## PROVIDED MATERIAL

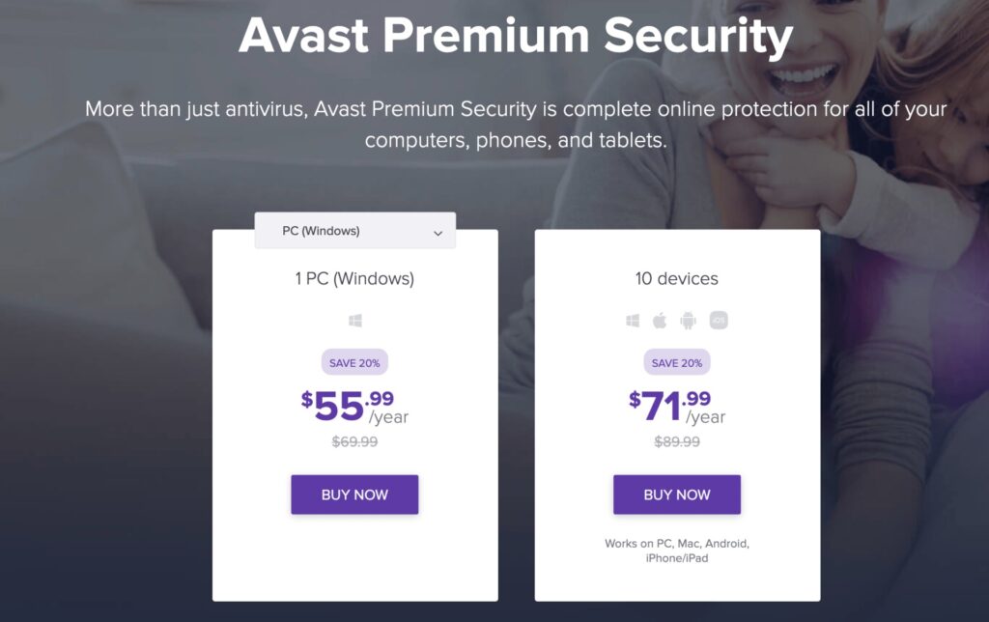Click the crossed-out $69.99 price
Image resolution: width=989 pixels, height=622 pixels.
point(354,441)
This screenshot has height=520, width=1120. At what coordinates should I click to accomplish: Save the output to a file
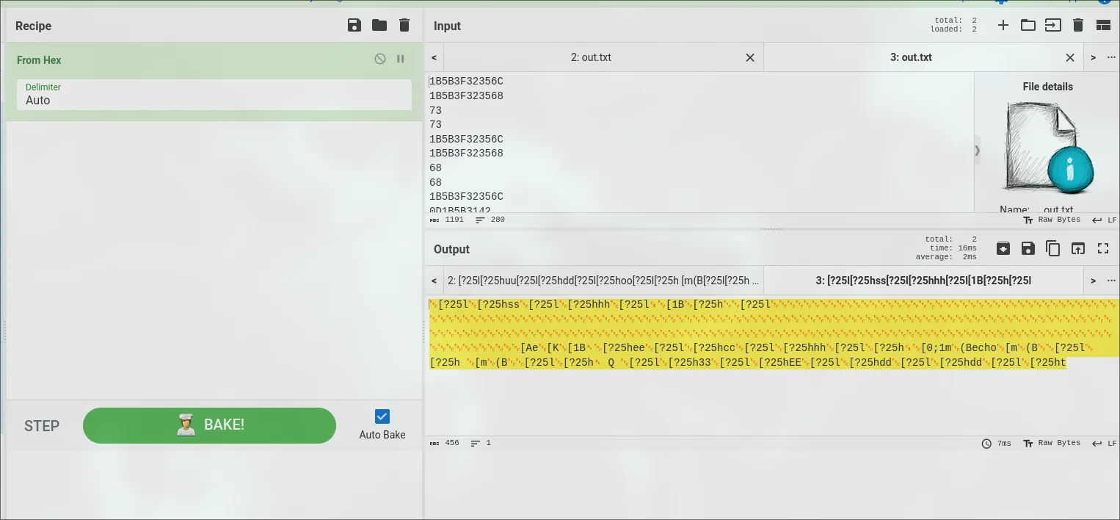pyautogui.click(x=1028, y=249)
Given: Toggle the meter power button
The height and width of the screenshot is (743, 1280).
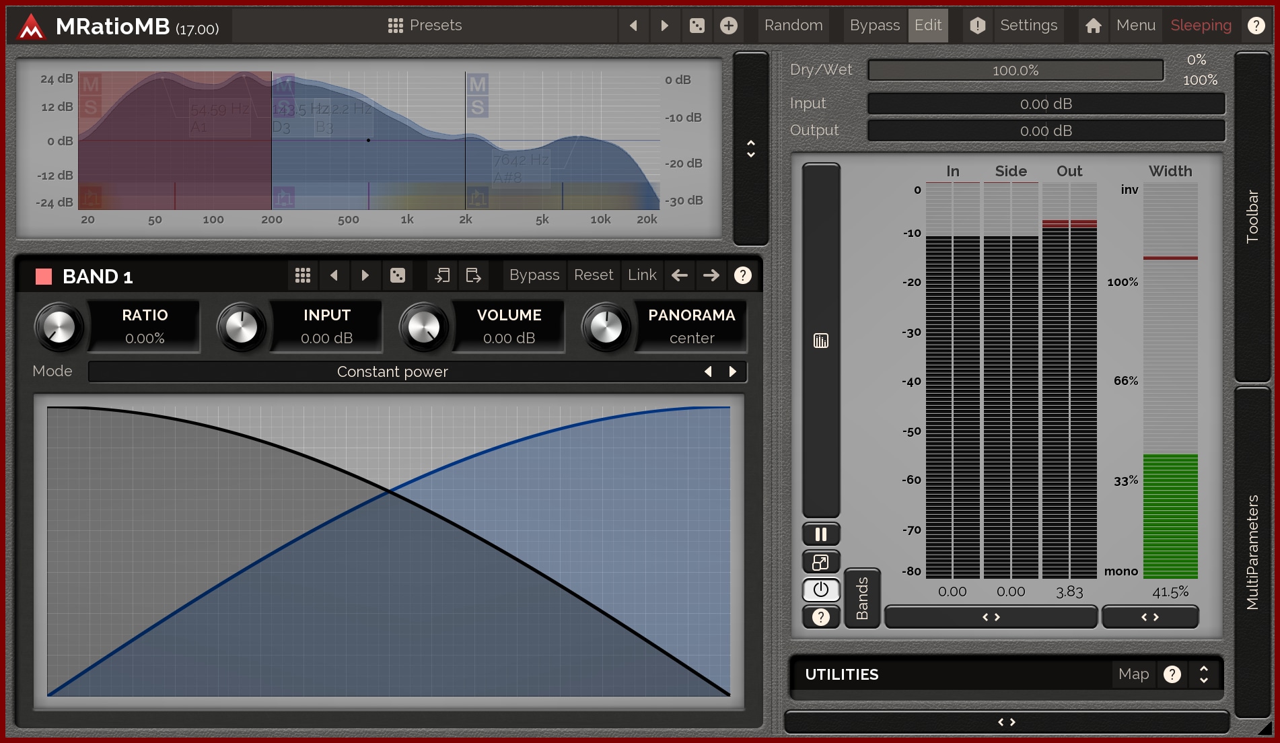Looking at the screenshot, I should [821, 590].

## TRY IT
Copy out only the lines beginning at the line with "Given: Toggle the meter power button" and ending at the last line of the entries. Keep them exact; drop pictures.

## FINAL ANSWER
Given: Toggle the meter power button
The height and width of the screenshot is (743, 1280).
Looking at the screenshot, I should [821, 590].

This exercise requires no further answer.